Extrait
A l’époque, et dans l’attente du développement d’une gamme qui ne vint jamais, le carrossier Chapron ne se fit pas prié pour réaliser ses propres interprétations. Ainsi, on put voir le cabriolet Mylord, produit à 8 exemplaires, ou la berline Opéra (lire aussi : SM Opéra). Deux exemplaires destinés à la présidence de la République, des landaulet 4 portes, sortirent des ateliers Chapron pour devenir célèbre auprès de tous les français. Un troisième sera réalisé durant les années 2000 avec l’accord des héritiers Chapron (lire aussi : La 3ème SM présidentielle). Heuliez réalisa quand à lui deux exemplaires d’une SM Targa dénomée Espace (lire aussi : SM Espace).

Données affichées

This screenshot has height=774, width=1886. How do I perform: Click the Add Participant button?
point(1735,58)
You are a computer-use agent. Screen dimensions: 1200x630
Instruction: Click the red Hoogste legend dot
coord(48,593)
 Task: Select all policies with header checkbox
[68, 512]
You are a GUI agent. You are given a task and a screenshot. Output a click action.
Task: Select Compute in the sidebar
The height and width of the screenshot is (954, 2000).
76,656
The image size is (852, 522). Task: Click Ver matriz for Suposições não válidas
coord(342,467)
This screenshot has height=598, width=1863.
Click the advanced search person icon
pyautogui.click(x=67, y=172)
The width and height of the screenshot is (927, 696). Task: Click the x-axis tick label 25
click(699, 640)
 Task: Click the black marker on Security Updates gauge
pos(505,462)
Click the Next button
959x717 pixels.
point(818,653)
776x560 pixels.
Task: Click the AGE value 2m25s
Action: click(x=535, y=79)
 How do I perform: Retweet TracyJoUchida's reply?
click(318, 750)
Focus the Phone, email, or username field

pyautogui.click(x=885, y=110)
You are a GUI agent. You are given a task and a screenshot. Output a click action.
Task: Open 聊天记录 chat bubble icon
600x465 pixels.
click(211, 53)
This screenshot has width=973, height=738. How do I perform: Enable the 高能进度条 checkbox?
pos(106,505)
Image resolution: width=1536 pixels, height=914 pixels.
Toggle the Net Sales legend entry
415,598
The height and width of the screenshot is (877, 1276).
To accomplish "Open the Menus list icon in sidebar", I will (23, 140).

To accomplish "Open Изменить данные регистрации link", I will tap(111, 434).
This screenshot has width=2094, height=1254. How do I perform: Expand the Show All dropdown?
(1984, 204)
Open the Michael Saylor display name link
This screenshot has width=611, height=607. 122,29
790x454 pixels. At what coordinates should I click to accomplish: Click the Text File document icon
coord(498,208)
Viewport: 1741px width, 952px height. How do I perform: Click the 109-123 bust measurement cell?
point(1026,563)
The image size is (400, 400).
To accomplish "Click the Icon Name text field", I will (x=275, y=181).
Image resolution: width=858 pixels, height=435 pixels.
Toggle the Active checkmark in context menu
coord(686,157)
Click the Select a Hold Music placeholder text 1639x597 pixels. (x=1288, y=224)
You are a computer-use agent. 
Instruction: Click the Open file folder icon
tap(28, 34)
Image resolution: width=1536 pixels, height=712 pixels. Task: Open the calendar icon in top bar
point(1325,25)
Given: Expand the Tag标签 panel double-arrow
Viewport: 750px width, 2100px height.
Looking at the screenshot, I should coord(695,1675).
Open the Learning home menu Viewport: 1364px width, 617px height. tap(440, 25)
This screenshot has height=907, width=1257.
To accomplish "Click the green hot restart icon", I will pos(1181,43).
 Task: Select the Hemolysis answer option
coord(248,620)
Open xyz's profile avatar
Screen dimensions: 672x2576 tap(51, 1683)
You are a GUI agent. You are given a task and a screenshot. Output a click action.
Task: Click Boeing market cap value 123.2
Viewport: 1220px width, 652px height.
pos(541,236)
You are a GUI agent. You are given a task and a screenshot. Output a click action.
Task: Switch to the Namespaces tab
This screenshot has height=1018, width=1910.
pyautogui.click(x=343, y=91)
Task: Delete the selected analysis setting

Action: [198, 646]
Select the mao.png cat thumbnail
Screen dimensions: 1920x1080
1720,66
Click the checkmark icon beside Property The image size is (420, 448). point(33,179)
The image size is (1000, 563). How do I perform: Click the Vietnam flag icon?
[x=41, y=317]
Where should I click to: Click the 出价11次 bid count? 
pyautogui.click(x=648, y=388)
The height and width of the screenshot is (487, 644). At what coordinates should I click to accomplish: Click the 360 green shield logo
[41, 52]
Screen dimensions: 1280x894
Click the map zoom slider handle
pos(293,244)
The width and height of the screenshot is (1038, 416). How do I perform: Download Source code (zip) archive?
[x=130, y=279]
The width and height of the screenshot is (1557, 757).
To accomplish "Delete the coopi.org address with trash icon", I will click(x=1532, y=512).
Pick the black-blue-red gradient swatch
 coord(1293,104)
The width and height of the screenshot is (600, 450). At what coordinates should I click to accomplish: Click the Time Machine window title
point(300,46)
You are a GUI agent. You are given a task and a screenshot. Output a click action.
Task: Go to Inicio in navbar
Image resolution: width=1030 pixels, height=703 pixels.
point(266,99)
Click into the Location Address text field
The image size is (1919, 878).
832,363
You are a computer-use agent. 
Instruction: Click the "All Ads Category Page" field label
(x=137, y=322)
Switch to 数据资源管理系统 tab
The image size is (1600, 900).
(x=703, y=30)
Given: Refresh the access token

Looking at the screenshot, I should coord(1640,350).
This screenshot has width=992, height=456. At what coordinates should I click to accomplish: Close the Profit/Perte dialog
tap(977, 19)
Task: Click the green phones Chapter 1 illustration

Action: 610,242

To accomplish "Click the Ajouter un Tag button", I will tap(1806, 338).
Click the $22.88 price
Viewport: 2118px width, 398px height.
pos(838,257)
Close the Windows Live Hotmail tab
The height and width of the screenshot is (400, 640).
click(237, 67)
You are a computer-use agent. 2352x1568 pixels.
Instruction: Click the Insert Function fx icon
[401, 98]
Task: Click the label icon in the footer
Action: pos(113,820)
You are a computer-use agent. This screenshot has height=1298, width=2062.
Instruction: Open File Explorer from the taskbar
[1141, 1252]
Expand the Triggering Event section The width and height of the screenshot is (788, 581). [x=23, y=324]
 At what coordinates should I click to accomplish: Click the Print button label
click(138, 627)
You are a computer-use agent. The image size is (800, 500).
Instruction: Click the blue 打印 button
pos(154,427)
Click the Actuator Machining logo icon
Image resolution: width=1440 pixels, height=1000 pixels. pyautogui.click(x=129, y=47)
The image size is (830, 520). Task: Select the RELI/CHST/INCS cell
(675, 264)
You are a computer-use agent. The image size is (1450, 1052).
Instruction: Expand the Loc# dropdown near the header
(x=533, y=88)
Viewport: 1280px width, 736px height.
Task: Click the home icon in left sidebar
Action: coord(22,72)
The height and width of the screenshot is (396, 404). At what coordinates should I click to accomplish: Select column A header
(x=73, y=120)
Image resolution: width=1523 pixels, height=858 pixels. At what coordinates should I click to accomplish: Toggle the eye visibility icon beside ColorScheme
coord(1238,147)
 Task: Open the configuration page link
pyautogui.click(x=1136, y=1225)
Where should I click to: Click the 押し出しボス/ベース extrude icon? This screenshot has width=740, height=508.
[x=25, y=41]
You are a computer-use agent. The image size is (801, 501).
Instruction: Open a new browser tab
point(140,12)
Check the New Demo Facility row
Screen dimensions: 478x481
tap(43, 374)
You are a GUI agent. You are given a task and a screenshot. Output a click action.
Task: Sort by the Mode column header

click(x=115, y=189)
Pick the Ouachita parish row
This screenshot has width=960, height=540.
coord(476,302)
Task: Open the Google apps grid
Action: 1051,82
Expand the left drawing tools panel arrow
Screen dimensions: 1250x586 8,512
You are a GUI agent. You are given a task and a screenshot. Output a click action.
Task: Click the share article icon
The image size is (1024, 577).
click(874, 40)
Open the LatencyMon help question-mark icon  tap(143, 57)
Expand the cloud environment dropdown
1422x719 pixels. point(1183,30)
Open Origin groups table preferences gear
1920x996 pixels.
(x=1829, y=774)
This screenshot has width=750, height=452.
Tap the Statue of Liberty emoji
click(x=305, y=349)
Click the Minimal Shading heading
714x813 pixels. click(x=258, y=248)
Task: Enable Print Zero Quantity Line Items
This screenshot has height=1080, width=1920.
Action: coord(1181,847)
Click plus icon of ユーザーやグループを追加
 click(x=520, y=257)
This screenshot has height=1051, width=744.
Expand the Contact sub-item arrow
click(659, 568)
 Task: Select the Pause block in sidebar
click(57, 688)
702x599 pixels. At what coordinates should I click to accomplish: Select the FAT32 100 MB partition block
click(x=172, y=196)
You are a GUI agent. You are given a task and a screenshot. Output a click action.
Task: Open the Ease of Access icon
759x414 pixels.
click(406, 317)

Travail demandé
A. Combien d'exemplaires du cabriolet Mylord ont été produits selon l'extrait sur les SM carrossées ?
B. Recopiez l'extrait sur les SM carrossées en commençant à « A l’époque, et » et en terminant à « aussi : SM Espace). ».
C. Reprenez l'extrait sur les SM carrossées là où il s'arrête et poursuivez-en la rédaction.

Les réponses
A. Huit exemplaires.

B.
A l’époque, et dans l’attente du développement d’une gamme qui ne vint jamais, le carrossier Chapron ne se fit pas prié pour réaliser ses propres interprétations. Ainsi, on put voir le cabriolet Mylord, produit à 8 exemplaires, ou la berline Opéra (lire aussi : SM Opéra). Deux exemplaires destinés à la présidence de la République, des landaulet 4 portes, sortirent des ateliers Chapron pour devenir célèbre auprès de tous les français. Un troisième sera réalisé durant les années 2000 avec l’accord des héritiers Chapron (lire aussi : La 3ème SM présidentielle). Heuliez réalisa quand à lui deux exemplaires d’une SM Targa dénomée Espace (lire aussi : SM Espace).

C.
Citroën SM sur fond blanc

La Citroën SM : une auto de nouveau appréciée

Au total, seuls 12 920 SM furent construits entre 1970 et 1975. C’est peu, mais c’est beaucoup pour une telle voiture dans un tel contexte ! Si leur cote d’amour explose en ce moment, leur cote tout court aussi, ce qui les rendent de moins en moins accessible. Ne parlons même pas des exemplaires fiabilisés, ou transformés en diesel performant par l’ami Régembeau (lire aussi : Les SM de Georges Regembeau), devenus hors de prix, ou plus simplement jamais à vendre. Mais si l’occasion se présente, sautez sur cette auto attachante, performante, étonnante et à nulle autre pareil !

PS : 5 exemplaires de la SM seront livrés à la Gendarmerie en 1972 dans le cadre de ses interventions rapides !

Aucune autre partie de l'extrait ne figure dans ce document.